EXERCÍCIO 1 →
No texto sobre o modelo divino na evangelização, quais modelos de evangelização são citados como os que muitos abraçam em lugar do modelo bíblico?

TRECHO DO DOCUMENTO →

----

Retomando o Modelo Divino na Prática da Evangelização.
- Rev. Ubirani Alves
- 10 de ago. de 2023
- 14 min de leitura

A sentença "Deus foi o primeiro missionário" ou "o primeiro evangelista" parece ter virado um clichê no meio missiológico. Não que as sentenças não sejam verdadeiras, mas foram tão utilizadas e repetidas que se tornaram uma expressão comum e previsível, muitas vezes perdendo seu valor original e impacto emocional. A oração "Deus foi o primeiro missionário" se tornou mais uma frase de efeito do que um chamado para olharmos mais detalhadamente o modelo divino para a evangelização.
Na verdade, tomamos essas sentenças como uma premissa, mas os modelos de evangelização que muitos de nós abraçamos não são o modelo bíblico, mas, antes, são: o modelo da autoajuda, ou seja, mostramos para a pessoa como ela é preciosa e esquecemos-nos de mostrar a terrível situação de pecado em que ela se encontra; o modelo catastrofista, no qual mostramos como o mundo está terrível, levantamos números de homicídios, de drogas, de desemprego, como se fosse esse o motivo para as pessoas se converterem; o modelo da prosperidade, no qual falamos que Jesus veio para mudar a situação da pessoa, isto é, sua vida financeira, familiar, seu emprego. Não que Deus não possa mudar tudo isso, mas a questão é que esse não é o motivo para que as pessoas se convertam, se arrependam de seu pecado e o abandonem.
Não à toa, vemos uma geração de cristãos tão ensimesmados, uma geração mais voltada para suas necessidades do que para alcançar o mundo perdido, mais preocupada em viver seus planos do que viver para a glória de Deus. Afinal de contas, eles foram evangelizados e ouvem com frequência que são o centro do coração de Deus, de Cristo.

----

LISTAGEM FORNECIDA →
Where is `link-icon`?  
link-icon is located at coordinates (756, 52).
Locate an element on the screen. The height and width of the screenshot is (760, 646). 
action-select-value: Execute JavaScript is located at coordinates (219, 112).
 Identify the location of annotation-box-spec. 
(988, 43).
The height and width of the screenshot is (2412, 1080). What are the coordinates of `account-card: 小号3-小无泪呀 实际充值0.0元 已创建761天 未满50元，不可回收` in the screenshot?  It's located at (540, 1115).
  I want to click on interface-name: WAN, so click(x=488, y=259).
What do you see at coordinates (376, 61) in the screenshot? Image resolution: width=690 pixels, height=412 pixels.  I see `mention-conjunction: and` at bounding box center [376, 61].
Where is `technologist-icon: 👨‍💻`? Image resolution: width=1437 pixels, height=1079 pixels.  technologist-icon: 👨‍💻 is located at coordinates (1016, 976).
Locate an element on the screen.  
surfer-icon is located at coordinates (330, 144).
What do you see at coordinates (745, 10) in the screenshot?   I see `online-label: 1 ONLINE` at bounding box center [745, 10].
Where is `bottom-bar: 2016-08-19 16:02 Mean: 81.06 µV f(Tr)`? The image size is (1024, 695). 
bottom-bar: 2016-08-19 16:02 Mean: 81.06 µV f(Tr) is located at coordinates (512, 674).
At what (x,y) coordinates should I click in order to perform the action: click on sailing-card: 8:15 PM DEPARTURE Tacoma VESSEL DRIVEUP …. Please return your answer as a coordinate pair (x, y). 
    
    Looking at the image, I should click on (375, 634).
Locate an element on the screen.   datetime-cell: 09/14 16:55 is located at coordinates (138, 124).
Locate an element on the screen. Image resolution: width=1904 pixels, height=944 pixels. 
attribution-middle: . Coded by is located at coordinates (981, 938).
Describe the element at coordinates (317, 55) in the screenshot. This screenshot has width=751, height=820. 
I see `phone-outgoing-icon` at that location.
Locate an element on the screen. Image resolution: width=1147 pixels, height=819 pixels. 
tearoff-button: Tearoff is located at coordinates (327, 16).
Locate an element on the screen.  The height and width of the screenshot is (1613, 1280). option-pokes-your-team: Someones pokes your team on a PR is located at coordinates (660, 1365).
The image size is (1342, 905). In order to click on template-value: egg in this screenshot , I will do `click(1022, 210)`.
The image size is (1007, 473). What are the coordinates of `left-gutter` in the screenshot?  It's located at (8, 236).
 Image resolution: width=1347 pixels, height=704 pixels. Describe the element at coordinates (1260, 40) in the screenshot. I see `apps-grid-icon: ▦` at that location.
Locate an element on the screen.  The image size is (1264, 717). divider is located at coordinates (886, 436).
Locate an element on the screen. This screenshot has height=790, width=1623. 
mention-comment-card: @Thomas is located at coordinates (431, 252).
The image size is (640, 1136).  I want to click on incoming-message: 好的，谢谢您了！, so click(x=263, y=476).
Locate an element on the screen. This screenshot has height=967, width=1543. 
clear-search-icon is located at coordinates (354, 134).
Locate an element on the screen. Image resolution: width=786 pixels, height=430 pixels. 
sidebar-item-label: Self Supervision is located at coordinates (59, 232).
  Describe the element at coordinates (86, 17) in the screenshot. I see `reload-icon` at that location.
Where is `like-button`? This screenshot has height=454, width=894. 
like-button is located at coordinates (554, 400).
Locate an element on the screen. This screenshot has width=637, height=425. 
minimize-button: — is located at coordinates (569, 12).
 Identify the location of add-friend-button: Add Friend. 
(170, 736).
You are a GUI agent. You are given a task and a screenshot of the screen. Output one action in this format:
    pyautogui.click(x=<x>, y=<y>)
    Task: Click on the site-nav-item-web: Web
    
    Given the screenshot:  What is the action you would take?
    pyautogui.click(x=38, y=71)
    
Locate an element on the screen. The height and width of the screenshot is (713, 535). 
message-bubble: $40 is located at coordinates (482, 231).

----

EXERCÍCIO 2 →
Edite a listagem a partir da linha que contém "Locate an element on the screen. Image resolution: width=1904" até a linha que contém "(170, 736).", inclusive. Reescreva somente essas linhas, substituindo "Locate an element on the screen." por "Find an element on the screen." e mantendo todo o resto igual.

RESPOSTA DO EXERCÍCIO 1 →
O modelo da autoajuda, o modelo catastrofista e o modelo da prosperidade.

RESPOSTA DO EXERCÍCIO 2 →
Find an element on the screen. Image resolution: width=1904 pixels, height=944 pixels. 
attribution-middle: . Coded by is located at coordinates (981, 938).
Describe the element at coordinates (317, 55) in the screenshot. This screenshot has width=751, height=820. 
I see `phone-outgoing-icon` at that location.
Find an element on the screen. Image resolution: width=1147 pixels, height=819 pixels. 
tearoff-button: Tearoff is located at coordinates (327, 16).
Find an element on the screen.  The height and width of the screenshot is (1613, 1280). option-pokes-your-team: Someones pokes your team on a PR is located at coordinates (660, 1365).
The image size is (1342, 905). In order to click on template-value: egg in this screenshot , I will do `click(1022, 210)`.
The image size is (1007, 473). What are the coordinates of `left-gutter` in the screenshot?  It's located at (8, 236).
 Image resolution: width=1347 pixels, height=704 pixels. Describe the element at coordinates (1260, 40) in the screenshot. I see `apps-grid-icon: ▦` at that location.
Find an element on the screen.  The image size is (1264, 717). divider is located at coordinates (886, 436).
Find an element on the screen. This screenshot has height=790, width=1623. 
mention-comment-card: @Thomas is located at coordinates (431, 252).
The image size is (640, 1136).  I want to click on incoming-message: 好的，谢谢您了！, so click(x=263, y=476).
Find an element on the screen. This screenshot has height=967, width=1543. 
clear-search-icon is located at coordinates (354, 134).
Find an element on the screen. Image resolution: width=786 pixels, height=430 pixels. 
sidebar-item-label: Self Supervision is located at coordinates (59, 232).
  Describe the element at coordinates (86, 17) in the screenshot. I see `reload-icon` at that location.
Where is `like-button`? This screenshot has height=454, width=894. 
like-button is located at coordinates (554, 400).
Find an element on the screen. This screenshot has width=637, height=425. 
minimize-button: — is located at coordinates (569, 12).
 Identify the location of add-friend-button: Add Friend. 
(170, 736).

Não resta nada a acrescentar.